В мае я свалилась с жутким гриппом и долго не могла выкарабкаться. Помню, в какой-то день из последних сил доползла до родителей, забилась в бывшую свою комнату, рухнула на кровать и заснула мертвым сном под сонаты, которые потихоньку наигрывала мама. Проснулась я двенадцать часов спустя и на столике около кровати обнаружила серебряный поднос, а на нем – чашку черного кофе. Я жила в тот раз у родителей, пока не выздоровела, и даже дольше. Меня холили и лелеяли. Десять дней каникул.

Потом я сняла недорогую мансарду в районе Венсенского зоопарка, и жизнь моя изменилась. До этого я ютилась в студенческом общежитии. Непросто это было: я с трудом переносила тесное соседство однокашников, к тому же круглосуточное. Теперь достаточно было перейти через Сену, и я оказывалась в одиночестве. Моим официальным местом жительства оставался родительский дом – безликое строение, густо увитое плющом, приобретенное в конце 50-х на скромное мамино наследство. Вокруг дома был сад, шум Парижа долетал туда как будто издалека. Я любила этот дом детской любовью. Могла часами сидеть у окна в гостиной и смотреть в пустоту. Тень качающейся ветки, болтающаяся по ветру плеть плюща – мне хватало их, чтобы замереть в прострации и ощутить покой и умиротворение, освобождавшие меня на время от всех забот и от себя самой. С тех пор во мне развилась способность абстрагироваться ото всего, что меня окружает, и открываться навстречу крошечному неожиданному счастью. Возможно, именно поэтому впоследствии я никогда не впадала в уныние. В любой момент я могла погрузиться в этот отстраненный мир и услышать, как мама играет “Гольдберг-вариации”.

Дом, мой дом. Эти уютные будничные слова всегда остаются для меня воплощением старого и строгого ухоженного жилища, тысячу раз ремонтированного, стоящего на окраине города, как на берегу моря или на краю пустыни. Остров, оазис, прибежище, которое я ношу внутри себя.

Я встаю, потягиваюсь. Мои шаги глухо звучат в пустой комнате.
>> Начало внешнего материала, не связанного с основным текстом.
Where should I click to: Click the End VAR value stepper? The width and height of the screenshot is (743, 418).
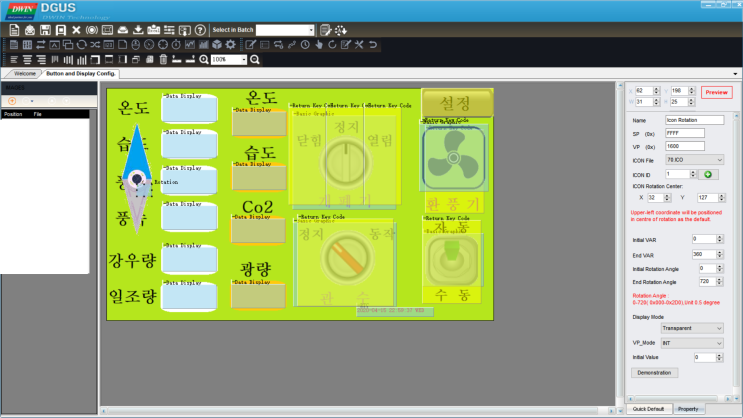coord(720,254)
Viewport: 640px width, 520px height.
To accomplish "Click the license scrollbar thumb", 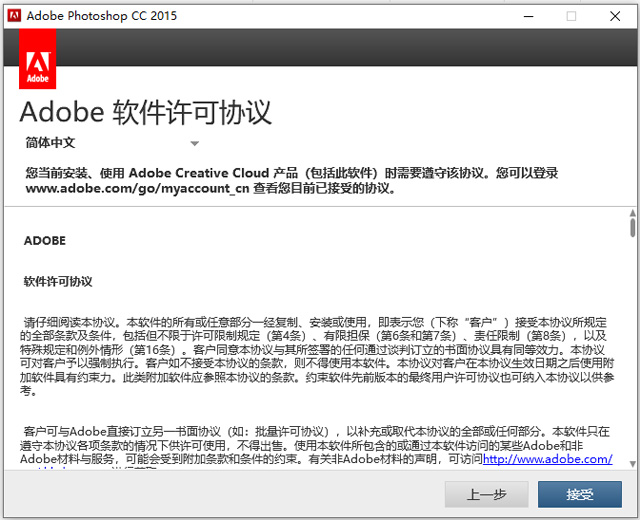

В окно врывается наполненная жизнью ночь, несущая тонкий аромат недавно опавших листьев и терпкий запах мокрого торфа.

Снова сажусь на корточки, накрывшись пледом, точно вождь краснокожих у огня, только вместо трубки – зажженная сигарета.

Я опять вспоминаю то лето, когда мне было двадцать пять. За мной стал ухаживать длинноволосый юноша с темными глазами. Впервые я увидела его в кафе, куда он приходил вместе с группой других студентов-юристов, и они часами о чем-то спорили. Однажды он повысил голос: кто-то из друзей позволил себе насмешку, назвал его большевиком и недобитым коммунистом. Так я узнала его имя: Рафаэль.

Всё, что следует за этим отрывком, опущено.